Conservative fusion of unbiased partial state estimates: CI is optimal

TL;DR

This paper proves that Covariance Intersection (CI) is the optimal conservative unbiased linear fusion rule for combining partial state estimates, extending its known optimality from full to partial estimates and establishing equivalence with certain optimization problems.

Contribution

It generalizes the optimality of CI to the fusion of partial state estimates and shows the equivalence of multiple optimization formulations for this problem.

Findings

CI is optimal among conservative unbiased linear fusion rules for partial estimates.

Three optimization problems are shown to be equivalent, including a semi-definite program.

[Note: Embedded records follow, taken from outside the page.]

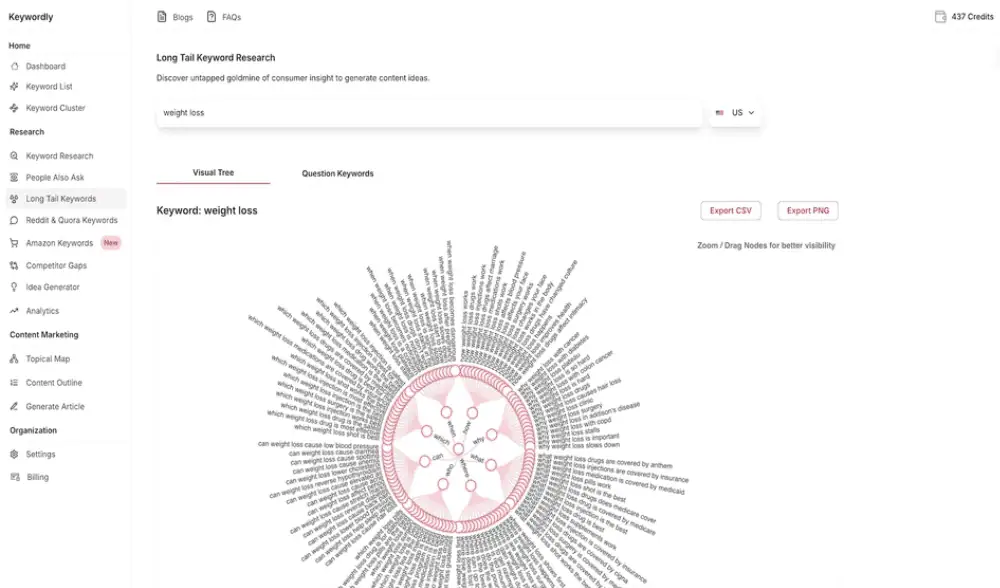1000x588 pixels.
Task: Select the Visual Tree tab
Action: (213, 173)
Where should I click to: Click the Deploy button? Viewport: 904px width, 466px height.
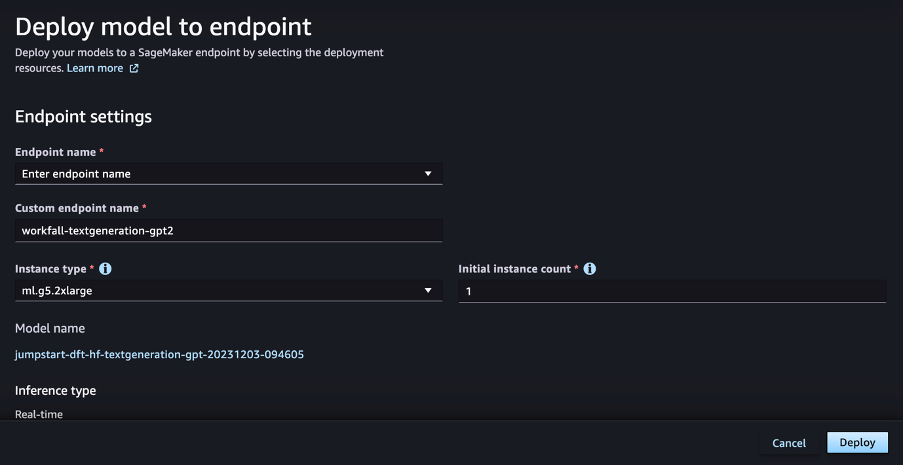[857, 442]
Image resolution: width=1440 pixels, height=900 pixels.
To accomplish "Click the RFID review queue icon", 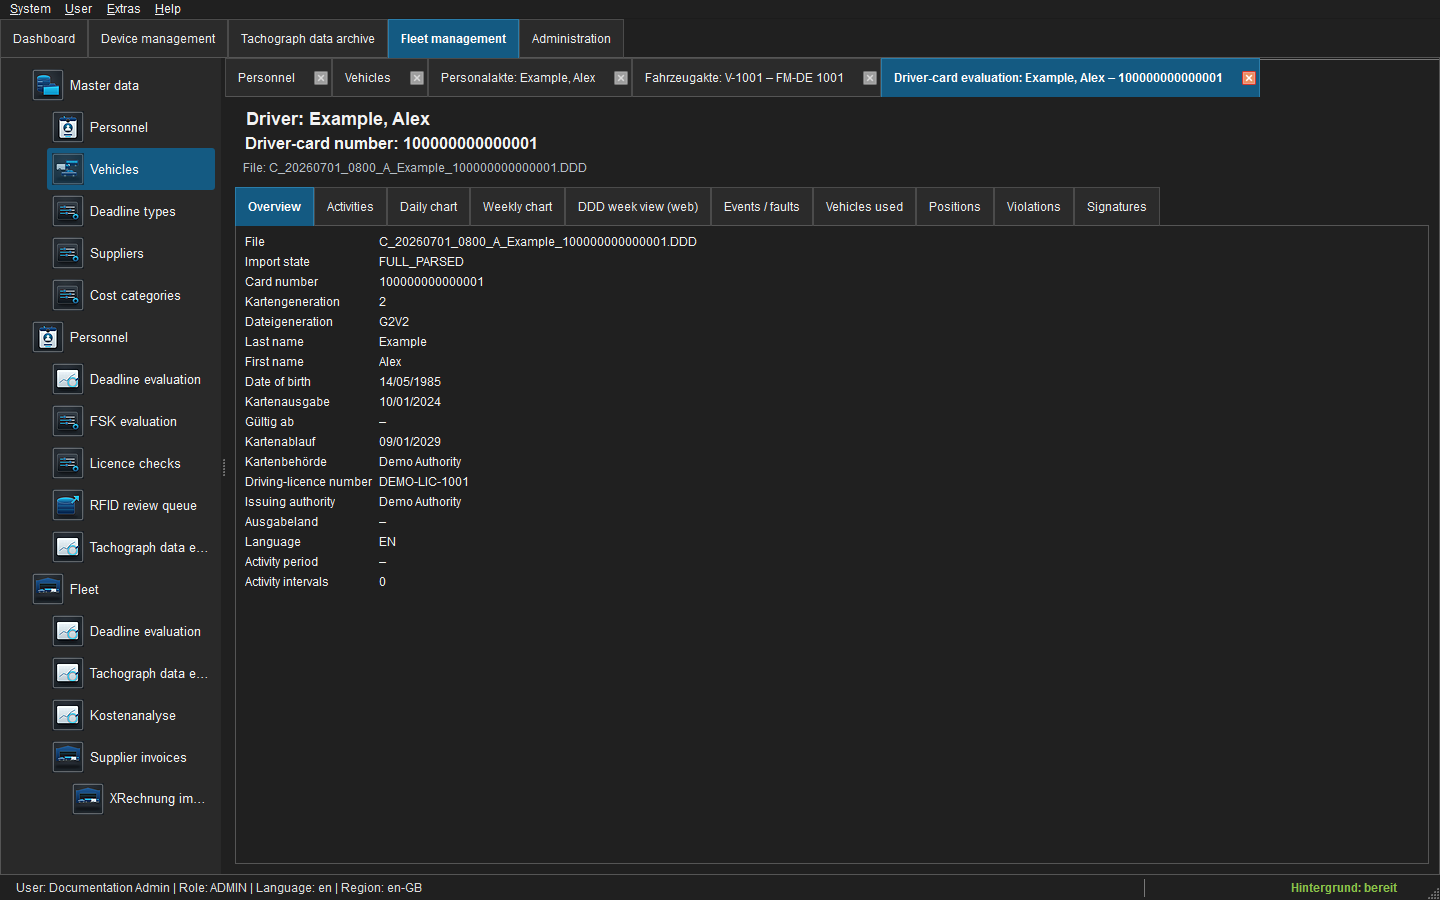I will click(x=68, y=505).
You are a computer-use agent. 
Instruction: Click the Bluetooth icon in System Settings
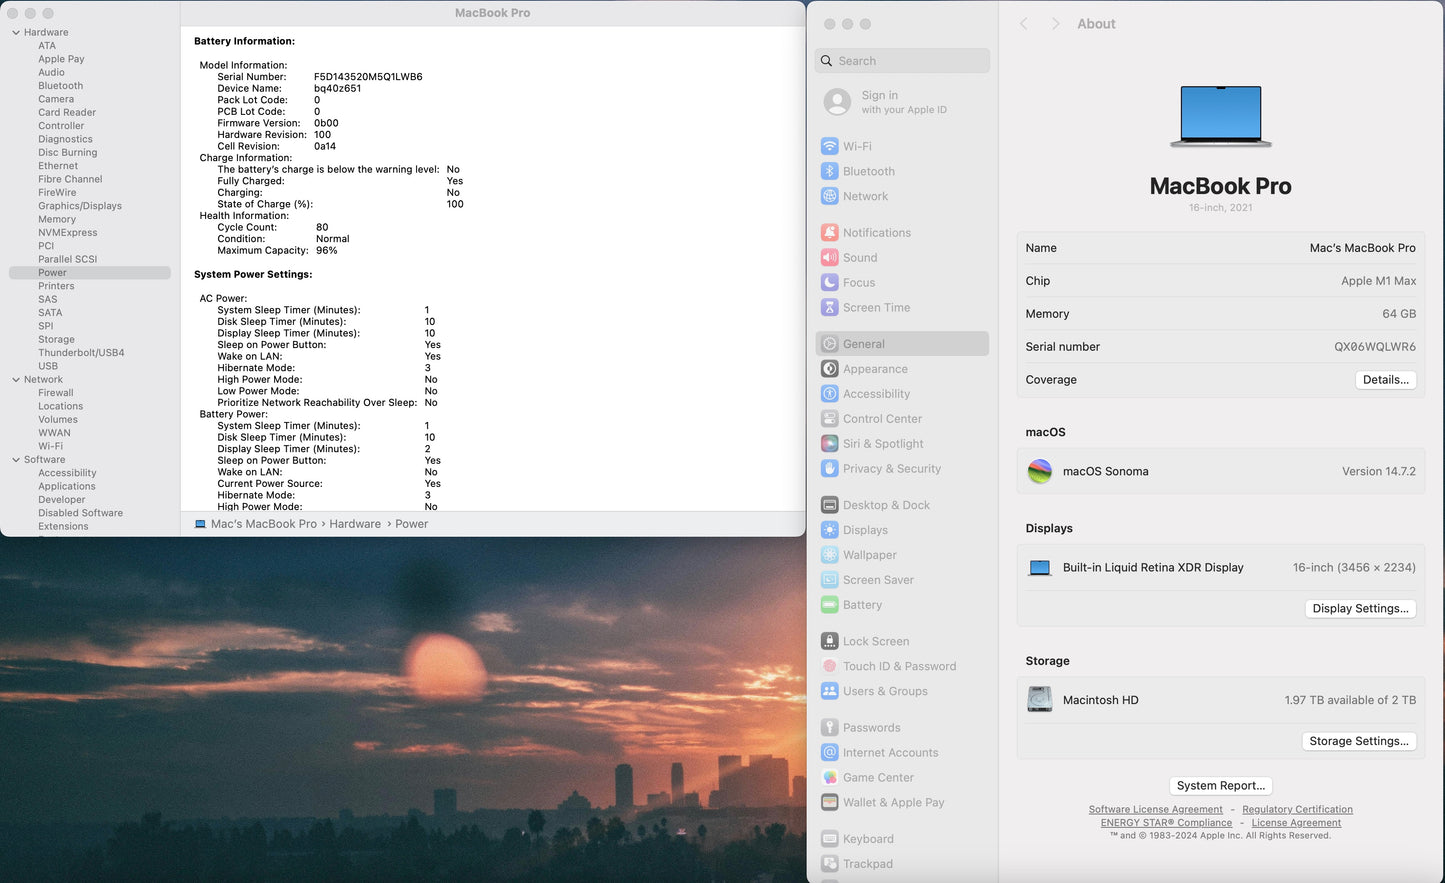pyautogui.click(x=829, y=171)
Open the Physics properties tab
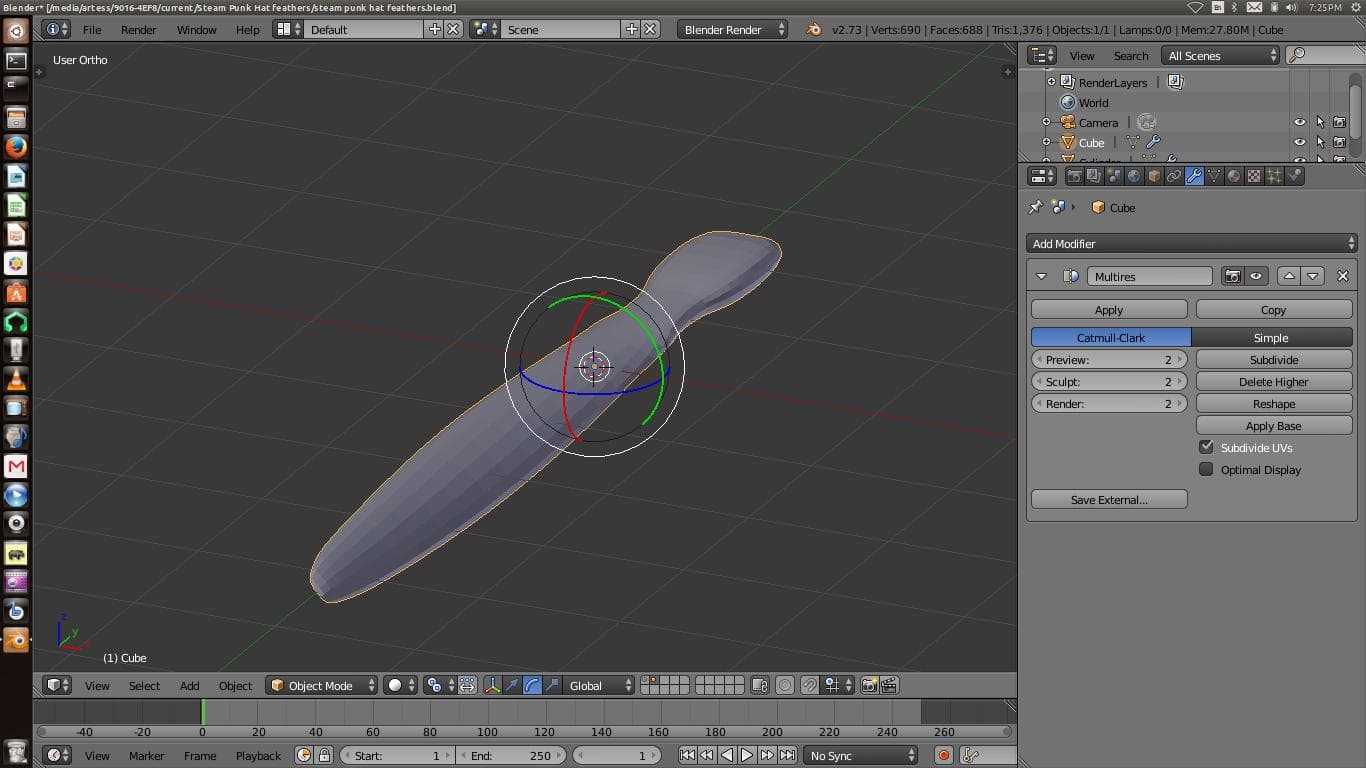Image resolution: width=1366 pixels, height=768 pixels. (1294, 175)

Conditions for solvability and optimal solutions are provided for specific cost functions.

Abstract

We show that Covariance Intersection (CI) is optimal amongst all conservative unbiased linear fusion rules also in the general case of information fusion of two unbiased partial state estimates, significantly generalizing the known optimality result for fusion of full state estimates. In fact, we prove the much stronger result that three different optimization problems are equivalent, namely the abstract optimal conservative unbiased linear information fusion problem with respect to a strictly isotone cost function, the scalar Covariance Intersection (CI) problem, and a simple semi-definite program (SDP). We provide a general solvability condition for these problems as well as equations characterizing the optimal solutions for the matrix determinant and matrix trace cost functions.